Let $e_{A}(\phi, M): = l_A(\mathrm{coker}(\phi) ) - l_A(\ker(\phi))$.
In my book it is stated that if $IM = 0 \implies e_{A}(\phi, M) = e_{A/I}(\phi, M)$ and this seems to be obvious for the author. But for me it is not obvious and I have no idea how to prove it.

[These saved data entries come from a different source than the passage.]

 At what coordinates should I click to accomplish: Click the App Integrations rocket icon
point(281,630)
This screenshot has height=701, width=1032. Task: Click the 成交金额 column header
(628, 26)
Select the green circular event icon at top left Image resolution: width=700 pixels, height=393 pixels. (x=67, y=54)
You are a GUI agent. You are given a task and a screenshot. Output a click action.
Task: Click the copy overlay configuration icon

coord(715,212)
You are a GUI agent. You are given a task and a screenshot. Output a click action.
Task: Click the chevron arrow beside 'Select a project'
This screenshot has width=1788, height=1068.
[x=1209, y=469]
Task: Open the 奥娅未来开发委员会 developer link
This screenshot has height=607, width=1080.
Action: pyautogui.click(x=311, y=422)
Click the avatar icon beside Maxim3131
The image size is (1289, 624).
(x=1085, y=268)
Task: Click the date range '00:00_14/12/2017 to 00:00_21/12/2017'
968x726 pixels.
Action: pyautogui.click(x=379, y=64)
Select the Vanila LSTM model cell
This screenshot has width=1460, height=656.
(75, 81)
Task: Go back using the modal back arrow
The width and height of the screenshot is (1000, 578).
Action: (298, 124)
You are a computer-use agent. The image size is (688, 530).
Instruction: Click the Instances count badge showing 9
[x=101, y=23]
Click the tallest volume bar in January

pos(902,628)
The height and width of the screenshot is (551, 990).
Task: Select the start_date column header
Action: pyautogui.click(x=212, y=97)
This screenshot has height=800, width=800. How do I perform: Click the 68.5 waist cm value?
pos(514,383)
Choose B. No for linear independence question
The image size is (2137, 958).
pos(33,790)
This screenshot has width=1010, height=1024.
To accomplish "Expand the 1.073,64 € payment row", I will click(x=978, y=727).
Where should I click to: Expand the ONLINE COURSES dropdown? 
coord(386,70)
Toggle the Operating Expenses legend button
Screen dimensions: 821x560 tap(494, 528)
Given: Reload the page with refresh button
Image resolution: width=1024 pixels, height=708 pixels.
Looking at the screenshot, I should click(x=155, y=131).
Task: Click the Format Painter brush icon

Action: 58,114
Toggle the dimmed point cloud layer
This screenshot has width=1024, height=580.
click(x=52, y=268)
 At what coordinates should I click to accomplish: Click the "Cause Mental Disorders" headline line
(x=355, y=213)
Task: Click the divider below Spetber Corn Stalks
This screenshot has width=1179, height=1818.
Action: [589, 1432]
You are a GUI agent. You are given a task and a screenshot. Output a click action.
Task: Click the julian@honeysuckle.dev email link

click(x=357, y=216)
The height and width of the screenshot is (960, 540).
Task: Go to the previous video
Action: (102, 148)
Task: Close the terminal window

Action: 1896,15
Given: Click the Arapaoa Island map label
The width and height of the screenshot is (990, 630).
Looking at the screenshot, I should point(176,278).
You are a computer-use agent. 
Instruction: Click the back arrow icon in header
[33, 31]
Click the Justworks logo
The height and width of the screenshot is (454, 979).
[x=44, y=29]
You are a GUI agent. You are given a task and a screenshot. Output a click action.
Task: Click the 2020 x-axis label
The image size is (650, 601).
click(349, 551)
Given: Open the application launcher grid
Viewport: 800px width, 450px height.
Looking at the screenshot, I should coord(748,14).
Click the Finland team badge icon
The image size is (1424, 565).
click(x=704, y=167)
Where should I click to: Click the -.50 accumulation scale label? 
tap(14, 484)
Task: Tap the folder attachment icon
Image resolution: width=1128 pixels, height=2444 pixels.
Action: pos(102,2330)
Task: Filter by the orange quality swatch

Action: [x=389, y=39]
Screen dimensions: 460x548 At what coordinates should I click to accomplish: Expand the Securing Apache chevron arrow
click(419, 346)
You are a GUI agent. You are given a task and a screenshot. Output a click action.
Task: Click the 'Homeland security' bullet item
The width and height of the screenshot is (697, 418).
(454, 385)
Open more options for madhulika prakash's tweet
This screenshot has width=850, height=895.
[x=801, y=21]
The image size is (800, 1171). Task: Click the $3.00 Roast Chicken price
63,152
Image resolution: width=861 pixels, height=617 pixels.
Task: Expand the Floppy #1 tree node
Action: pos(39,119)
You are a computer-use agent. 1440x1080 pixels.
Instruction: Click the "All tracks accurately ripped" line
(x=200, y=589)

If $M$ is an $A$-module and if $I$ is an ideal of $M$, then $M/IM$ is an $A/I$-module. Indeed : recall that a structure of $A$-module is the same as a $\mathbf{Z}$-module (an abelian group) structure plus an action of $A$ on $M$, that is, a morphism of rings $A\to \textrm{Hom}_{\textrm{Ab}.}(M,M)$. (This is very important to realize, even if it is not hard.) Saying that $IM = 0$ means then that the kernel of this morphism contains $I$, and then, the morphism $A\to \textrm{Hom}_{\textrm{Ab}.}(M,M)$ passes to the quotient to give a ring morphism $A/I \to \textrm{Hom}_{\textrm{Ab}.}(M,M)$ which is but an $A/I$-module structure on our $M$, according to this "action" interpretation. (This is a more elegant way to do it. But you could have set $\overline{a} m := am$ and told that it does not depend on $a$ as $IM = 0$.)
But when $IM = 0$, then you see that $M/IM = M$ is an $A/I$-module. Now, do you see then why the length doesn't change ? (It is really because in this case $A$ or $A/I$-module is the same. What have you tried by the way ?)